Search metric analysis. We compare our search metric with the proxy accuracy metric. For the proxy accuracy metric in [51], each model is trained on a subset training set, 5k images. For each search metric, we train 50 models with policies randomly sampled in the search space. Each model is trained for 90k iterations and evaluated on val2017 to obtain the actual accuracy. Meanwhile, the proxy accuracy metric and our std-based metric are computed for each model. We illustrate the Pearson coefficients in Fig. 4. Our std-based metric is horizontally flipped in [0, 1] for better illustration. It shows that our metric has a clearly higher coefficient to actual accuracies than the proxy accuracy metric.
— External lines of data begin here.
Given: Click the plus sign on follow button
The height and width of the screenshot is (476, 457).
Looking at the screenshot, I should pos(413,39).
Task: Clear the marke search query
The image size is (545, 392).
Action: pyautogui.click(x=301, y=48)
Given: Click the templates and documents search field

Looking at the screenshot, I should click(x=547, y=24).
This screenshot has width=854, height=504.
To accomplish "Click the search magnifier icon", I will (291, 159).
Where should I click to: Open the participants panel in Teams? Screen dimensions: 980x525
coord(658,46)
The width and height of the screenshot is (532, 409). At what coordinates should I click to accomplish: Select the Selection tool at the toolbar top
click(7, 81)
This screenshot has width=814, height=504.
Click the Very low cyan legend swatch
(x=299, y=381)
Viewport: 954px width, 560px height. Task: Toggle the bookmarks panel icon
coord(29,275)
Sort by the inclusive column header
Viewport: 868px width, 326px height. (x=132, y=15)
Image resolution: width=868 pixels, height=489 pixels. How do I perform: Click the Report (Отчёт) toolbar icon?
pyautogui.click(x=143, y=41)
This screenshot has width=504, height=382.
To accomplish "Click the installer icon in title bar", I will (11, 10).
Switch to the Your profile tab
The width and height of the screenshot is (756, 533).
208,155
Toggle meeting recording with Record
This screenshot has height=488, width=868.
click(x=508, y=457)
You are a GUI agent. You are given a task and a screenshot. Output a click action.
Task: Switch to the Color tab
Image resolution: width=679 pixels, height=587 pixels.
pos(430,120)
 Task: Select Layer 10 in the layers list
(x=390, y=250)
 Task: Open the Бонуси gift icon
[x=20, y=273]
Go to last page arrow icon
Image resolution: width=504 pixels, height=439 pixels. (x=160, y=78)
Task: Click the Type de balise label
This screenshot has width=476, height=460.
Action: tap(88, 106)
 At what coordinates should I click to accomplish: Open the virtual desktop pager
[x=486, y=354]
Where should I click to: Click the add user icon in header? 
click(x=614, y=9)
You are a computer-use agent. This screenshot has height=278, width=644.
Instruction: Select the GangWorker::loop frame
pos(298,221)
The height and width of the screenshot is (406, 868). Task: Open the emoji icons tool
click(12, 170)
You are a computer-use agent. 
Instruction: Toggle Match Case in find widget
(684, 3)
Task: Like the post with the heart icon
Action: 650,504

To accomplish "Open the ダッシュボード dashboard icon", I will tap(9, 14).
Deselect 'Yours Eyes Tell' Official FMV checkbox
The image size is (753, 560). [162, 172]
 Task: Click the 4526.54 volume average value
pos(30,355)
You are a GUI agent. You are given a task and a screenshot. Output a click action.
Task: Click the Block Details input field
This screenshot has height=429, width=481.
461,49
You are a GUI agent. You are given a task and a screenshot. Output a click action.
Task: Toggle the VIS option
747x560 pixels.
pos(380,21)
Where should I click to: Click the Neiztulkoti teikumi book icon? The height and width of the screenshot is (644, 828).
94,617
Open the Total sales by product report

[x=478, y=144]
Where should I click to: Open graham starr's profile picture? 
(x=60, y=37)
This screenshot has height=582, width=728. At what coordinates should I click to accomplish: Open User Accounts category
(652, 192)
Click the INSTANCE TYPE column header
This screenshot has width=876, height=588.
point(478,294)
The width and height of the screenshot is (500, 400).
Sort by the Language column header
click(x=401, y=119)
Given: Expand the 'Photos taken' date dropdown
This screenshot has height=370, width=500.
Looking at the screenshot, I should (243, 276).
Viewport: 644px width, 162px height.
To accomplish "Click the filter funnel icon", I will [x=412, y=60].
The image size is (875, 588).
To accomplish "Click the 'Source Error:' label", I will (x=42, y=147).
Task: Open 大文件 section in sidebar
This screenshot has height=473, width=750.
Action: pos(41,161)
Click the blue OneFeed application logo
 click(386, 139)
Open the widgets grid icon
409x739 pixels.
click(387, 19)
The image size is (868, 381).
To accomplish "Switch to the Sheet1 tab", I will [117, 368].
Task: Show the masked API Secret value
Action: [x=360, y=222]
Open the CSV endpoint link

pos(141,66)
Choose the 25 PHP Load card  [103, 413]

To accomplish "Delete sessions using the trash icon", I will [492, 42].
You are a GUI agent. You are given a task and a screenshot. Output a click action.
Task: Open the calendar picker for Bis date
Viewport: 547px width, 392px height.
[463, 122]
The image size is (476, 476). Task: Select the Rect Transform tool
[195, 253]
In addition, we use different metrics for search in Tab. 4. The search metric in Eq.(7) is slightly better than the purely std metric, thanks to the penalty factor.

Figure 4: Coefficients between actual accuracy and metrics. Our metric presents a higher coefficient than the proxy accuracy [51].

4.3 Comparison

We compare our final models on the MS COCO dataset with other data augmentation methods in object detection. The training settings are consistent with the implementation details mentioned before. As shown in Tab. 8, our augmentation method on Faster R-CNN with ResNet-101 backbone achieves 44.2% AP, without any testing techniques. It is better than the augmentation methods with the same backbone, including InstaBoost [17] on Mask R-CNN (43.0% AP). To compare with the state-of-the-art hand-crafted augmentations, SNIP [41] and SNIPER [42] on Faster R-CNN, we use the exactly the same settings, which includes multi-scale testing on [480, 800, 1400] sizes, valid ranges, and Soft-NMS [3]. No flipping or other enhancements are used. Our model on the same backbone achieves 47.0% AP. It is better than the 46.1% SNIPER. We also compare with automatic augmentation methods, AutoAug-det [51] and RandAug [10]. For a fair comparison, we train them with the same training settings to our methods on various backbones, denoted as . They are inferior to ours.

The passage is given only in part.